→ Problem:
Using the listing below, report all lines holding the word "level".

Start of Recorded information

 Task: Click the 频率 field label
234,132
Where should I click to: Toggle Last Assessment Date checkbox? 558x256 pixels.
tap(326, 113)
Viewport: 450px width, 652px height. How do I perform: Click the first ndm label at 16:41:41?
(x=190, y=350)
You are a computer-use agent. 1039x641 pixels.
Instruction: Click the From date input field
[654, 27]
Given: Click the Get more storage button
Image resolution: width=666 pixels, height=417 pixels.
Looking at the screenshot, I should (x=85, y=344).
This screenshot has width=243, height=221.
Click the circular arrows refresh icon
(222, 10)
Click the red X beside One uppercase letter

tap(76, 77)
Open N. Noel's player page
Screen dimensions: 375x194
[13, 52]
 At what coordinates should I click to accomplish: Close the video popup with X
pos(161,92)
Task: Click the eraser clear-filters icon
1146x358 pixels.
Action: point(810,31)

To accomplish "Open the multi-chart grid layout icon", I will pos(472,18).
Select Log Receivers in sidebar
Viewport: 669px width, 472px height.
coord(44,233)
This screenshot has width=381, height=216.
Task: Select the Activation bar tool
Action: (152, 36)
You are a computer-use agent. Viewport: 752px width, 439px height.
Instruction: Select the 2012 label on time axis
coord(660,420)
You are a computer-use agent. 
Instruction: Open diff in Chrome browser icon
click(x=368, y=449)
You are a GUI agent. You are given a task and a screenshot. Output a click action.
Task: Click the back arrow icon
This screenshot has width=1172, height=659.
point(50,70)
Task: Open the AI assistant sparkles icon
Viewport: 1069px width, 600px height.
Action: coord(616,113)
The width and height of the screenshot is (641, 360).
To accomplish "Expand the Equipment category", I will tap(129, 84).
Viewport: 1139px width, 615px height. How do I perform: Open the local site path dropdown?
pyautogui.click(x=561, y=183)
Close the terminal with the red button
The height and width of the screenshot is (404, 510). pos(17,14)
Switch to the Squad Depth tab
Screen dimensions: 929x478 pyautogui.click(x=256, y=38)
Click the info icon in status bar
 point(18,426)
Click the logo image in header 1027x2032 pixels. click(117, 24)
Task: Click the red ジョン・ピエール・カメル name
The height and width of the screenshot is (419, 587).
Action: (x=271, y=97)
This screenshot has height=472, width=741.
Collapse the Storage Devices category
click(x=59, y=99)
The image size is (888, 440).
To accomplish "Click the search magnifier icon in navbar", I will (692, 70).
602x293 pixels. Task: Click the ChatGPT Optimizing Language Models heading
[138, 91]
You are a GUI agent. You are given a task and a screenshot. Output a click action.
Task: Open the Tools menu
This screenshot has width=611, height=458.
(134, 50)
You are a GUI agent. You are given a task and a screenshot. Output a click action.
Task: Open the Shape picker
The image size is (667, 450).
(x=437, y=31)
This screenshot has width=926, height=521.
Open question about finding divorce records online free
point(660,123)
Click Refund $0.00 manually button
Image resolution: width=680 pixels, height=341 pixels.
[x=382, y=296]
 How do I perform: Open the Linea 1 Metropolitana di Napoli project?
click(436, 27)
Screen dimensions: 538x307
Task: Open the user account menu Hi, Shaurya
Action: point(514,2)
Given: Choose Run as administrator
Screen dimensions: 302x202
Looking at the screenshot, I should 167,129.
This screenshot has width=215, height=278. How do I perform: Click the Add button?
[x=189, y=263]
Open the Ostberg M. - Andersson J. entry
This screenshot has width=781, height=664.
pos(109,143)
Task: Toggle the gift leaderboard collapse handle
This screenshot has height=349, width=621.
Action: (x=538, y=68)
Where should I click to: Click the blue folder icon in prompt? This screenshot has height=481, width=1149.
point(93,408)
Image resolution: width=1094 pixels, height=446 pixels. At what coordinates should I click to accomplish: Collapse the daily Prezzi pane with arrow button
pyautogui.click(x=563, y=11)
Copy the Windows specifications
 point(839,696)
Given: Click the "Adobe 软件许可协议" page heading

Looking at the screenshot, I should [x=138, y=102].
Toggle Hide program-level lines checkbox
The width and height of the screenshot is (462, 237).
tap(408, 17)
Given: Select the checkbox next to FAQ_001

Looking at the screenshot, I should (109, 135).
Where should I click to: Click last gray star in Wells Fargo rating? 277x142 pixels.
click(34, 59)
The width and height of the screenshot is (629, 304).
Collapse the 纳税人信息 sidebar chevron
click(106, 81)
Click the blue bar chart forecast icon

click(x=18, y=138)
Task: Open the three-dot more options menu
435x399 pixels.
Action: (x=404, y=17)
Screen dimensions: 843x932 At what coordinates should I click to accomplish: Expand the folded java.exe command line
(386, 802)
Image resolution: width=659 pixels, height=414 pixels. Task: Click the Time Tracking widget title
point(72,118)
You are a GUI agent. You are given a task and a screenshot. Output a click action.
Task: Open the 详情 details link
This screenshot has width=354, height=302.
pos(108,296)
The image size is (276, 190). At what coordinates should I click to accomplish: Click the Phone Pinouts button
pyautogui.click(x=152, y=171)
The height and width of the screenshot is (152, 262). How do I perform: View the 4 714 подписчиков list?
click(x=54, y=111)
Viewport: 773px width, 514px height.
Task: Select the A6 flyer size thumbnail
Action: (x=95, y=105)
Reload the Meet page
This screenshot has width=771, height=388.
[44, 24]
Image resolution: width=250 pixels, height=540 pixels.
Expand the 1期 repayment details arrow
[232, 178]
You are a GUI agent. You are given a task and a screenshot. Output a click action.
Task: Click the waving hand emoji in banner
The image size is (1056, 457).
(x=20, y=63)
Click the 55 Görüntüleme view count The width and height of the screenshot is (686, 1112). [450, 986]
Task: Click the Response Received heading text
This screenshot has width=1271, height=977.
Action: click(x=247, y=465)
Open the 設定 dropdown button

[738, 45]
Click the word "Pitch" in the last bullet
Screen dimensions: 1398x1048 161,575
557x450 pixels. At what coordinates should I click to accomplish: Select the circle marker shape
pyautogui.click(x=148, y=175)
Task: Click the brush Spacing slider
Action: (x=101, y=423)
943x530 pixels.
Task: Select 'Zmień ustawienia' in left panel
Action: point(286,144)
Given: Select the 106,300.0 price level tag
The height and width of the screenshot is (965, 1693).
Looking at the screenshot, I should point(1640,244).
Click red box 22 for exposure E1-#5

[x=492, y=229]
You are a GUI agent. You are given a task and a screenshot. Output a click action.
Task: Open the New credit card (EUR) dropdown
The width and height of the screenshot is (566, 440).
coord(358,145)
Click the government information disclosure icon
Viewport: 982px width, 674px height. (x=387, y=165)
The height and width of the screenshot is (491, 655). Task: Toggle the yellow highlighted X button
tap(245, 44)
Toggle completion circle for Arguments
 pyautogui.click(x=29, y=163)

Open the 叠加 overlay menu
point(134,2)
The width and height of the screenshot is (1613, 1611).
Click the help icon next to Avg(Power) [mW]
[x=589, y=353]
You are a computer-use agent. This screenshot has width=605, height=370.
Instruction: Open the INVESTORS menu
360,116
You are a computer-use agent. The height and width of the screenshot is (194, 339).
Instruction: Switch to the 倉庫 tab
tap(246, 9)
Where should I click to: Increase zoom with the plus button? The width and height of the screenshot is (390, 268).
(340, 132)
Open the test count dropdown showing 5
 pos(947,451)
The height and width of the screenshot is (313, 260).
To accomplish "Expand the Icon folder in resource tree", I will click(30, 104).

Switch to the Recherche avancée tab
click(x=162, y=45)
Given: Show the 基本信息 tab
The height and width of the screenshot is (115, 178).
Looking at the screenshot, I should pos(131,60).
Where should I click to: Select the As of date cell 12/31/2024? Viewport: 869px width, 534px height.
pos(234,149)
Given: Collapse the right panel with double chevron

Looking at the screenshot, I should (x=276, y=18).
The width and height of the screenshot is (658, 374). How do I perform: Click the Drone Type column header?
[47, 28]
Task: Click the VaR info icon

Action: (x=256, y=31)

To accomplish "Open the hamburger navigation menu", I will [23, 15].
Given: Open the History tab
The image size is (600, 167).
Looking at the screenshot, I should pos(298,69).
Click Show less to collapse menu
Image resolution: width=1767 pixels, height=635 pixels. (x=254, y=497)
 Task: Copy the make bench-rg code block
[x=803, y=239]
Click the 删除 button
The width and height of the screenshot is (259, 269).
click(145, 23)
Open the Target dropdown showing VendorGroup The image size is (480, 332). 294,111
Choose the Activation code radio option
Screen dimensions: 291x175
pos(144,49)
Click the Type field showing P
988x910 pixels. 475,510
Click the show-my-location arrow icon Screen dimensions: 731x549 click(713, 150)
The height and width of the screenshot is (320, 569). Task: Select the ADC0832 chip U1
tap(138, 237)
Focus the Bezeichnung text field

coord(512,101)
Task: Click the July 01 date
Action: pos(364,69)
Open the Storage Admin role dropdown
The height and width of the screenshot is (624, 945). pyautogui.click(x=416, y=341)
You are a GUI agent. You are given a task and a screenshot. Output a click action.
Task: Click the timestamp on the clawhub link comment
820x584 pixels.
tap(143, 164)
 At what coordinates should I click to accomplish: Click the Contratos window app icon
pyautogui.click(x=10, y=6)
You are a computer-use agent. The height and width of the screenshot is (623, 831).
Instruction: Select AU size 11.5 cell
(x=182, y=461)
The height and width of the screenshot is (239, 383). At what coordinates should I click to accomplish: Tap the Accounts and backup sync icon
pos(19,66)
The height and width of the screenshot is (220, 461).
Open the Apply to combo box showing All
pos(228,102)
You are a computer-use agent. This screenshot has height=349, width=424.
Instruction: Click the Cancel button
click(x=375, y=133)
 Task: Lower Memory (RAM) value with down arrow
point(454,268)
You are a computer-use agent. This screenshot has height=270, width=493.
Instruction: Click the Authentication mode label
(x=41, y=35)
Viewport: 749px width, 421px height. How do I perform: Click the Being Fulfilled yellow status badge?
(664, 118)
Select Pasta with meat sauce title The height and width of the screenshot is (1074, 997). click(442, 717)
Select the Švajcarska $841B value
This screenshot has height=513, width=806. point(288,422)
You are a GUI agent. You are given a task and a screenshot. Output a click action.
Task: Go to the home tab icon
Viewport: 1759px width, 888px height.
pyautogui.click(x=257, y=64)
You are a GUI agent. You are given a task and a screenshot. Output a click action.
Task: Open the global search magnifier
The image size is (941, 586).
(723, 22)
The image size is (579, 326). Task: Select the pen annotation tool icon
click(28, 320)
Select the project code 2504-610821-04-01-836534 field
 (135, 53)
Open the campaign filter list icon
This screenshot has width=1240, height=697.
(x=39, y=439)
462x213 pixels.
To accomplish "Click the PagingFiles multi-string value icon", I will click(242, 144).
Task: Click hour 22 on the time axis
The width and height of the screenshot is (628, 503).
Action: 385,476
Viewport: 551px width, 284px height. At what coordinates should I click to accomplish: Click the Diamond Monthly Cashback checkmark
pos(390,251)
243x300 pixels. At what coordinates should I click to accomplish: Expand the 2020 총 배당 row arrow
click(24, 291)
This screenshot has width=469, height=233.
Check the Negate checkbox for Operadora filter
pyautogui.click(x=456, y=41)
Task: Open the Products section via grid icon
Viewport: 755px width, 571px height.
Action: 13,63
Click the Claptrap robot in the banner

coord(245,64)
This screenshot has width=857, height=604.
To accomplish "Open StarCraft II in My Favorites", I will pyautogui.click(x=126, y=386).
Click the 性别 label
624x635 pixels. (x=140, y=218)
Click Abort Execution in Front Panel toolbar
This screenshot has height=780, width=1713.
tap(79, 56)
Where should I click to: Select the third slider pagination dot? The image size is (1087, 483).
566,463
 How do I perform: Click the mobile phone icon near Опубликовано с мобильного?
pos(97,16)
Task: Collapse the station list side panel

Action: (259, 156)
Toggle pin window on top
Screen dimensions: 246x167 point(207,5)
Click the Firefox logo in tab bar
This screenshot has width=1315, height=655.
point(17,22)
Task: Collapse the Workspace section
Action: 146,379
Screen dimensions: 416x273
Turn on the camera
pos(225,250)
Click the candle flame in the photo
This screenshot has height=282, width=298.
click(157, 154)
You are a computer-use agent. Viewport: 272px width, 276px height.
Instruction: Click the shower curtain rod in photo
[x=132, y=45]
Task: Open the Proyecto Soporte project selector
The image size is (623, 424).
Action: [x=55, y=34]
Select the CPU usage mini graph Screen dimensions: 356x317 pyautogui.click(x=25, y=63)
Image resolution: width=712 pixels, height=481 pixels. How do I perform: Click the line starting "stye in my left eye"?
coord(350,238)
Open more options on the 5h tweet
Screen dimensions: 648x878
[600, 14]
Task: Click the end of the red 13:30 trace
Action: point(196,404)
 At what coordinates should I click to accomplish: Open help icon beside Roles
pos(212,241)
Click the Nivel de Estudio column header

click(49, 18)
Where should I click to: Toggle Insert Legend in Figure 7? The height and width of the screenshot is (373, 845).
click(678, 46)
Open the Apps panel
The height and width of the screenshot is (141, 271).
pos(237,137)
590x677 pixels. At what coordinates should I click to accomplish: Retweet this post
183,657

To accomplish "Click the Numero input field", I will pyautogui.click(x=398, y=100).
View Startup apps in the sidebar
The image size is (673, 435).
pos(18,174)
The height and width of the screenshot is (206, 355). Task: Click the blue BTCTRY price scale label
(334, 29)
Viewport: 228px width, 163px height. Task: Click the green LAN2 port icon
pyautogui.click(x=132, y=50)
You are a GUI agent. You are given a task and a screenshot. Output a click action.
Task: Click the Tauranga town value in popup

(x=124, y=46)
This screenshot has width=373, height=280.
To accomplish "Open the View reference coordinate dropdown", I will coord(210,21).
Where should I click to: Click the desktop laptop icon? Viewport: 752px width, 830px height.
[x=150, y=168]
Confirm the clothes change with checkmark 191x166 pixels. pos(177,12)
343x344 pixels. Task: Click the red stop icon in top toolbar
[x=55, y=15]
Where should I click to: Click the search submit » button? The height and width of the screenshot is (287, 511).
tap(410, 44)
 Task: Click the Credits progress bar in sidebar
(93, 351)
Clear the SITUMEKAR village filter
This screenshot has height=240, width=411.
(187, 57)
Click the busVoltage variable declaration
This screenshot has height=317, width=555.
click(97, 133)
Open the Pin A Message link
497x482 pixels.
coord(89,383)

End of Recorded information

→ Written answer:
Toggle Hide program-level lines checkbox
Given: Select the 106,300.0 price level tag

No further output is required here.